WHAT NEEDS TO BE DONE: Repeat every entry exactly as it appears.

INPUT FOR THIS TASK:
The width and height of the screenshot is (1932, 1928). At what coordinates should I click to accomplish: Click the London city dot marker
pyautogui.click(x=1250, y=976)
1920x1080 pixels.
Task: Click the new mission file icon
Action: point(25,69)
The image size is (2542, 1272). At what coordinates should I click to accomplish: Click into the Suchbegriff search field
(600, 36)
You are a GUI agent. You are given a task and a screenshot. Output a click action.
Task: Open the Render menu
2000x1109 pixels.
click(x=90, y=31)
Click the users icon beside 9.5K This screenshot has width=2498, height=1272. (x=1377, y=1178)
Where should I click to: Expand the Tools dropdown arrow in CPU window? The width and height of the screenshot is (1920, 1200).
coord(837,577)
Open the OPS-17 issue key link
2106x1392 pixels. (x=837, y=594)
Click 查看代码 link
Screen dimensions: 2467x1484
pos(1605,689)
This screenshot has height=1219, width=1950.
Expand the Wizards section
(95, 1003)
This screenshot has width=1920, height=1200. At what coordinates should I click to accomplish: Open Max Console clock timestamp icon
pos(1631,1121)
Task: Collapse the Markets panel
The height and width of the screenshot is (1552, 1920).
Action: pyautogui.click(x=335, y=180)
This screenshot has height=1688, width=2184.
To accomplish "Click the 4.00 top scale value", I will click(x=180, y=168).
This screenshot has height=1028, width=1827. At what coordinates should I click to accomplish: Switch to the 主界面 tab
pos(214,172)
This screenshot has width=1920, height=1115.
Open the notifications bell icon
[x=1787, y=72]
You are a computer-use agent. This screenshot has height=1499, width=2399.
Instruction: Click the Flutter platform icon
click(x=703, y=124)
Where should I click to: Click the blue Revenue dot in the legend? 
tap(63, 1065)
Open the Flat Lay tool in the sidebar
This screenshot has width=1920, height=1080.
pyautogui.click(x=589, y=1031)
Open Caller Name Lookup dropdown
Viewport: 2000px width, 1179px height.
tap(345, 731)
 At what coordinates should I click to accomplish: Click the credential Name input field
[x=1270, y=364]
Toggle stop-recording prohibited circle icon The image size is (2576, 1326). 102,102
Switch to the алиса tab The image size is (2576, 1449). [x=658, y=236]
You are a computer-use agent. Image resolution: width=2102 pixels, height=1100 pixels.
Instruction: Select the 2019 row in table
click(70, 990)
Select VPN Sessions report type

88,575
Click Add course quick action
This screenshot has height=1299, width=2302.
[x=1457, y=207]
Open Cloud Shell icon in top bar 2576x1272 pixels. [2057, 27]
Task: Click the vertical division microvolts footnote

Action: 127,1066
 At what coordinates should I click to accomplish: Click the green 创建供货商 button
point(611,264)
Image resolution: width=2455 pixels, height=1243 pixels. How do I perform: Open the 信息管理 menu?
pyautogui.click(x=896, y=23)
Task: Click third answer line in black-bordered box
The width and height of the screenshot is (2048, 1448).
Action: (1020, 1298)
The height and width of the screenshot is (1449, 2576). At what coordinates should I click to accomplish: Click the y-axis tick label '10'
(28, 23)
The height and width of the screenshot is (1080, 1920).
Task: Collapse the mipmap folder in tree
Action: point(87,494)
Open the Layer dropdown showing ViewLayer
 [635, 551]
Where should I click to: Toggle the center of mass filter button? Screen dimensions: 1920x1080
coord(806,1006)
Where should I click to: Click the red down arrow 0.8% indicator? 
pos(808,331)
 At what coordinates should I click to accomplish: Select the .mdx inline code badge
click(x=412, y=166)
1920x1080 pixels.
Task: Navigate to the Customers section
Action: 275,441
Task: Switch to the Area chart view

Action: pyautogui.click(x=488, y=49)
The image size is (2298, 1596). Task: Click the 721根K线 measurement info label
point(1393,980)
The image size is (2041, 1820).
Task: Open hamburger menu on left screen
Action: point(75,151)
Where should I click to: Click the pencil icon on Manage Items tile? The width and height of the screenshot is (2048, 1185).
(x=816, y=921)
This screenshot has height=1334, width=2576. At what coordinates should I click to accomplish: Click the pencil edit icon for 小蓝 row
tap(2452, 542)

WRITTEN SOLUTION:
The width and height of the screenshot is (1932, 1928). At what coordinates should I click to accomplish: Click the London city dot marker
pyautogui.click(x=1250, y=976)
1920x1080 pixels.
Task: Click the new mission file icon
Action: point(25,69)
The image size is (2542, 1272). At what coordinates should I click to accomplish: Click into the Suchbegriff search field
(600, 36)
You are a GUI agent. You are given a task and a screenshot. Output a click action.
Task: Open the Render menu
2000x1109 pixels.
click(x=90, y=31)
Click the users icon beside 9.5K This screenshot has width=2498, height=1272. (x=1377, y=1178)
Where should I click to: Expand the Tools dropdown arrow in CPU window? The width and height of the screenshot is (1920, 1200).
coord(837,577)
Open the OPS-17 issue key link
2106x1392 pixels. (x=837, y=594)
Click 查看代码 link
Screen dimensions: 2467x1484
pos(1605,689)
This screenshot has height=1219, width=1950.
Expand the Wizards section
(95, 1003)
This screenshot has width=1920, height=1200. At what coordinates should I click to accomplish: Open Max Console clock timestamp icon
pos(1631,1121)
Task: Collapse the Markets panel
The height and width of the screenshot is (1552, 1920).
Action: pyautogui.click(x=335, y=180)
This screenshot has height=1688, width=2184.
To accomplish "Click the 4.00 top scale value", I will click(x=180, y=168).
This screenshot has height=1028, width=1827. At what coordinates should I click to accomplish: Switch to the 主界面 tab
pos(214,172)
This screenshot has width=1920, height=1115.
Open the notifications bell icon
[x=1787, y=72]
You are a computer-use agent. This screenshot has height=1499, width=2399.
Instruction: Click the Flutter platform icon
click(x=703, y=124)
Where should I click to: Click the blue Revenue dot in the legend? 
tap(63, 1065)
Open the Flat Lay tool in the sidebar
This screenshot has width=1920, height=1080.
pyautogui.click(x=589, y=1031)
Open Caller Name Lookup dropdown
Viewport: 2000px width, 1179px height.
tap(345, 731)
 At what coordinates should I click to accomplish: Click the credential Name input field
[x=1270, y=364]
Toggle stop-recording prohibited circle icon The image size is (2576, 1326). 102,102
Switch to the алиса tab The image size is (2576, 1449). [x=658, y=236]
You are a computer-use agent. Image resolution: width=2102 pixels, height=1100 pixels.
Instruction: Select the 2019 row in table
click(70, 990)
Select VPN Sessions report type

88,575
Click Add course quick action
This screenshot has height=1299, width=2302.
[x=1457, y=207]
Open Cloud Shell icon in top bar 2576x1272 pixels. [2057, 27]
Task: Click the vertical division microvolts footnote

Action: 127,1066
 At what coordinates should I click to accomplish: Click the green 创建供货商 button
point(611,264)
Image resolution: width=2455 pixels, height=1243 pixels. How do I perform: Open the 信息管理 menu?
pyautogui.click(x=896, y=23)
Task: Click third answer line in black-bordered box
The width and height of the screenshot is (2048, 1448).
Action: (1020, 1298)
The height and width of the screenshot is (1449, 2576). At what coordinates should I click to accomplish: Click the y-axis tick label '10'
(28, 23)
The height and width of the screenshot is (1080, 1920).
Task: Collapse the mipmap folder in tree
Action: point(87,494)
Open the Layer dropdown showing ViewLayer
 [635, 551]
Where should I click to: Toggle the center of mass filter button? Screen dimensions: 1920x1080
coord(806,1006)
Where should I click to: Click the red down arrow 0.8% indicator? 
pos(808,331)
 At what coordinates should I click to accomplish: Select the .mdx inline code badge
click(x=412, y=166)
1920x1080 pixels.
Task: Navigate to the Customers section
Action: 275,441
Task: Switch to the Area chart view

Action: pyautogui.click(x=488, y=49)
The image size is (2298, 1596). Task: Click the 721根K线 measurement info label
point(1393,980)
The image size is (2041, 1820).
Task: Open hamburger menu on left screen
Action: point(75,151)
Where should I click to: Click the pencil icon on Manage Items tile? The width and height of the screenshot is (2048, 1185).
(x=816, y=921)
This screenshot has height=1334, width=2576. At what coordinates should I click to accomplish: Click the pencil edit icon for 小蓝 row
tap(2452, 542)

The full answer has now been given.